My manager was fine with me connecting through personal device while my laptop was unusable for that one day. Fortunately the fix then was to just wait until the battery discharges, then it booted fine.
I just want some extra isolation from my personal stuff, hence the idea of putting it in a VM.
Maybe your company can provide a jump-host so you can remote into a computer of your company that holds all the info you need, then access clients systems from there.
That way you are still using your personal machine, but shielded away like the clients systems you were accessing in the past.
Th VM is nice as a psychological barrier I guess, but the fact is that you have encrypted credentials stored but no company data. That’s probably a reasonable thing to do unless you are dealing with some super confidential stuff.
If they are fine with this the only thing to do is inform them if you lose the device, it gets stolen or otherwise compromised. It should still be fine if you have a strong encryption password but at that point all our passwords should get reset.
If they are not fine with this ask them if they have some other solution for these cases. In the end, as a company they are responsible for this stuff as long as you use common sense and stick to their guidelines.
I’d raise it with your boss, perhaps a cheap NUC or netbook would serve as a backup work terminal. If they don’t feel it’s worth the $300, then that’s a them decision.

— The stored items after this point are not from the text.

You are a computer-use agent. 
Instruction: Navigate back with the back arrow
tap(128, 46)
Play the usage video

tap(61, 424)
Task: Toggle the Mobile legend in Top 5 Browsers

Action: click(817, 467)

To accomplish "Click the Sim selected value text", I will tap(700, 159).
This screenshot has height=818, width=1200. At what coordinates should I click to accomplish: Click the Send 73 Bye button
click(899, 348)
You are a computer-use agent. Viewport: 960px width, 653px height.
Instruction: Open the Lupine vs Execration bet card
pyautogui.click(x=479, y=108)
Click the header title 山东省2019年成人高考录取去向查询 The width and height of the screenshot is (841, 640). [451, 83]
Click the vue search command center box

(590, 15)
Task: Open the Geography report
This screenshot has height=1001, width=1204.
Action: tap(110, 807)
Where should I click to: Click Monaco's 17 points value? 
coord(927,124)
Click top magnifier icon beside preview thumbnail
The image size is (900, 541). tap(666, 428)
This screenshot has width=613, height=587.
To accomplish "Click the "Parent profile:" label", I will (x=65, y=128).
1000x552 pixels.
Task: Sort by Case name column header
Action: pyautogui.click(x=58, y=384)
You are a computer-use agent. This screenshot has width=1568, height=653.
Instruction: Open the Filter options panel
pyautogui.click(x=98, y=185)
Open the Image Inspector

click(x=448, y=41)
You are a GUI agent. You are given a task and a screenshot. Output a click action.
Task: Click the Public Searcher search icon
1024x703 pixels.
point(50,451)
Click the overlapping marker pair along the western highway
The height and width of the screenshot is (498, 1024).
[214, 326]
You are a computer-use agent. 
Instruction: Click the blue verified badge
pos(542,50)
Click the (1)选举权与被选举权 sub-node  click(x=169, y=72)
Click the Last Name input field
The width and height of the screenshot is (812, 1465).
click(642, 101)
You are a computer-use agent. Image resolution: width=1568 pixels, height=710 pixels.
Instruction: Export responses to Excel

Consider if there’s ever a legal/security/etc problem and the company needs all the devices that touched company assets or data (encrypted or not). No one wants your PC and laptop sucked into that. That’s just a giant headache.
This is a tough question to answer, especially as the “common-sense” answer changes depending on which country you work in and the size/industry of your company & clients.
Personally I don’t see a big issue if you aren’t violating your companies polices, and if no client / company data is stored on it. Many big companies provide browser based solutions with Citrix Workspaces precisely so employees can use personal devices. Though permission from the boss when your laptop breaks is a nice CYA.